[MUSIC] And we now move to the next topic that,
once again, seemingly has nothing to do with
the sequence comparison. We are now on a sightseeing tour in
Manhattan. And our goal is to walk from the
intersection shown in blue to the intersection shown in red.
And to visit as many attractions as possible. The only restriction is that we can either
move south or east. What should be our strategy to visit the maximum number of attractions on this
trip? We can model Manhattan as a grid, and show
edges in this grid where there are attractions as edges of rate one, and then
our goal is to find a path in this graph that has maximum number of
attractions. Sometimes computer scientists call this a longest path in this graph from the
blue node to the red node. We can actually try to solve this problem
in an arbitrary grid with this arbitrary number of
attractions, like this grid shown here. There are many different ways to travel in
this grid. For example, we can travel like this, and in this case, we’ll
visit 18 attractions. The length of the longest path is 18. Is it an optimal path?
No, because we can travel differently, and in this case, visit 20 attractions.
What should be our strategy, for the optimum exploration of Manhattan.

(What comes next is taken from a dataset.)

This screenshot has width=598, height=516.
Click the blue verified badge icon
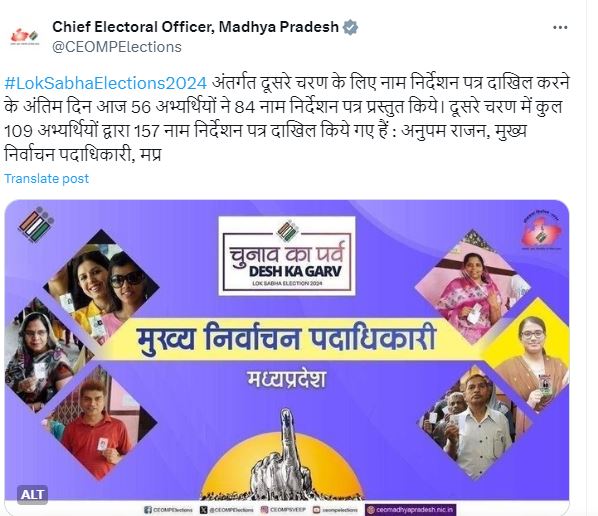tap(350, 27)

We need to solve the Manhattan tourist problem. The input is a weighted rectangular grid,
and the output is a longest path from the source
vertex (node), the vertex shown by blue, to the sink
vertex (node) that is shown by red in this grid. So what should we do? The simplest thing that comes to mind is
to explore a greedy strategy. For example, being in the very beginning,
we can either move east or move south. If you move east, we will visit three
attractions immediately. If we move south, we will visit only one. It makes sense to move east.

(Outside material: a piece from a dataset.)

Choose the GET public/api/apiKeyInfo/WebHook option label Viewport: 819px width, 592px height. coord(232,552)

Let’s do it. Then, afterwards, once again, we can move
either east or south. We make choice based on the more, maximum
number of attractions. And we continue like this, and finally, we arrive to the source, visiting 23
attractions. And you have already guessed that this is a very simple
strategy. But not an optimal one. We need now to find the optimal strategy. Another thing we need to keep in mind is that Manhattan is not a perfect
rectangular grid. Broadway cuts across. And we can model this grid as an arbitrary
graph where edges can go from whatever vertex (node)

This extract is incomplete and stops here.